Emerging growth company ☐
If an emerging growth company, indicate by check mark if the registrant has elected not to use the extended transition period for complying with any new or revised financial accounting standards provided pursuant to Section 13(a) of the Exchange Act. ☐
| Item 1.01. | Entry into a Material Definitive Agreement. |
On May 28, 2026, International Flavors & Fragrances Inc. (“IFF” or the “Company”) entered into a Transaction Agreement (the “Transaction Agreement”) with Foxtrot US Bidco, Inc. (“Buyer”) and Foxtrot Midco LP (“Buyer Parent”), each affiliates of CVC Capital Partners, pursuant to which, subject to the satisfaction of customary closing conditions set forth in the Transaction Agreement, IFF has agreed to sell to Buyer the Company’s Food Ingredients business (the “Business”) in a transaction valuing the Business at approximately $4.3 billion (the “Transaction”). At the closing of the Transaction, IFF expects to receive net cash proceeds of approximately $3.8 billion, subject to customary transaction adjustments, and a minority equity interest in the future company currently valued at approximately $200 million, which is expected to represent an approximate 9.9% stake at the time of the closing.
Consummation of the Transaction is subject to the satisfaction or waiver of certain customary mutual closing conditions, including (i) the absence of an injunction in certain agreed jurisdictions that would prohibit consummation of the Transaction and (ii) the expiration or termination of the required waiting, notice or review periods and approvals or clearances under the Hart-Scott-Rodino Act, as amended, and certain other approvals under non-U.S. regulatory laws. The obligation of each party to consummate the Transaction is also conditioned upon the other party’s representations and warranties being true and correct (subject to certain materiality exceptions) and the other party having performed in all material respects its obligations under the Transaction Agreement.
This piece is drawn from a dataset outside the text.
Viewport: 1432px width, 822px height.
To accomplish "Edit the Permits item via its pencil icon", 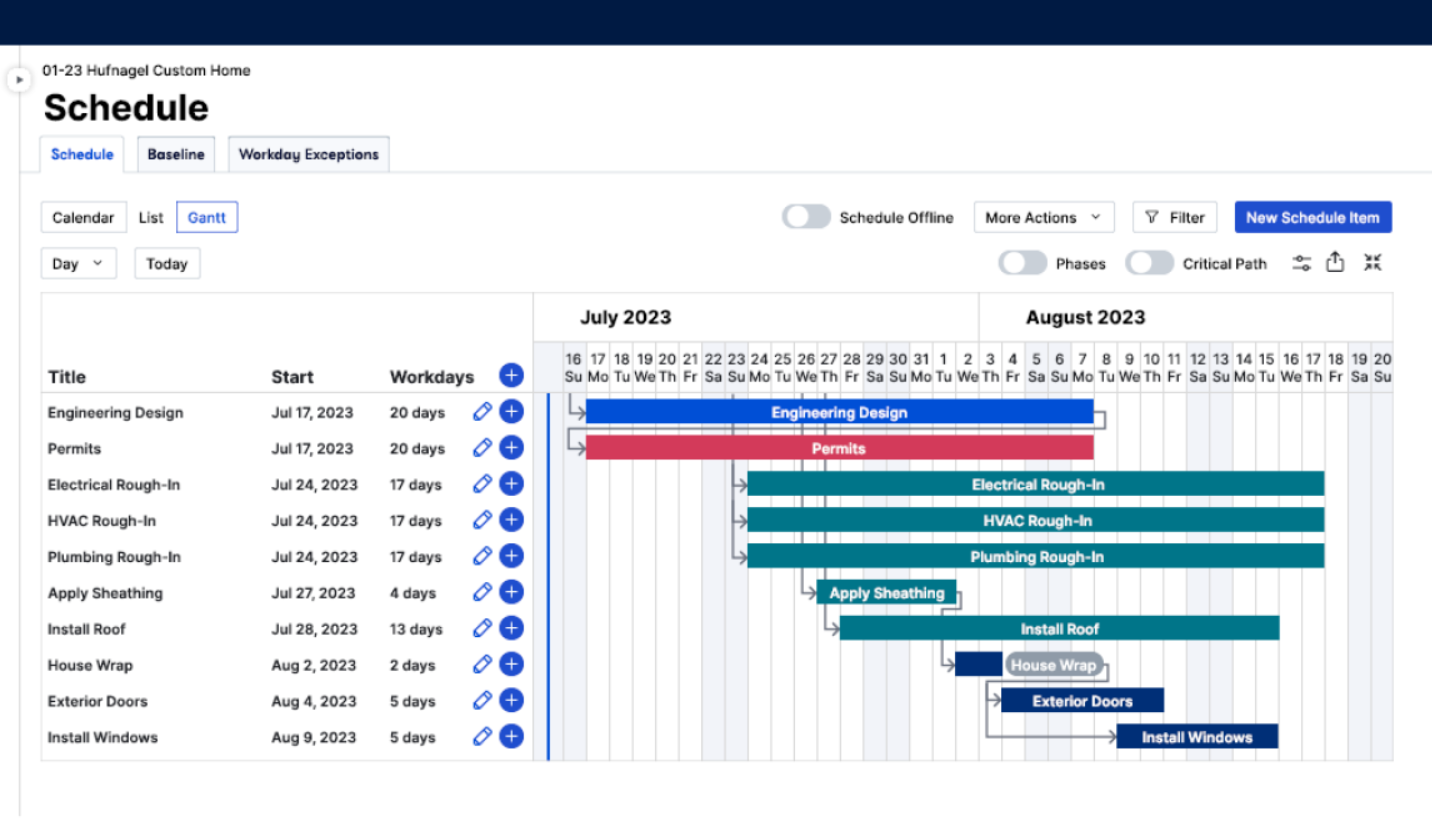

The Transaction Agreement contains representations, warranties and covenants of the Company, Buyer Parent and Buyer generally customary for a transaction of this type. The Transaction Agreement also provides for customary indemnification related to liabilities intended to be assumed by Buyer or retained by the Company and other matters. The Company and Buyer also agreed to use their reasonable best efforts to cause the Transaction to be consummated and to obtain any required regulatory approvals.
The Transaction Agreement contains certain termination rights, including, among others, (i) for the Company and Buyer, if the Transaction is not consummated on or before May 28, 2027 and (ii) for the Company and Buyer, if, in the case of the Company, any of Buyer’s representations and warranties fails to be true and correct or Buyer breaches or fails to perform its covenants or other agreements or, in the case of Buyer, any of the Company’s representations and warranties fails to be true and correct or the Company breaches or fails to perform its covenants or other agreements, in each case, such that a closing condition fails to be satisfied.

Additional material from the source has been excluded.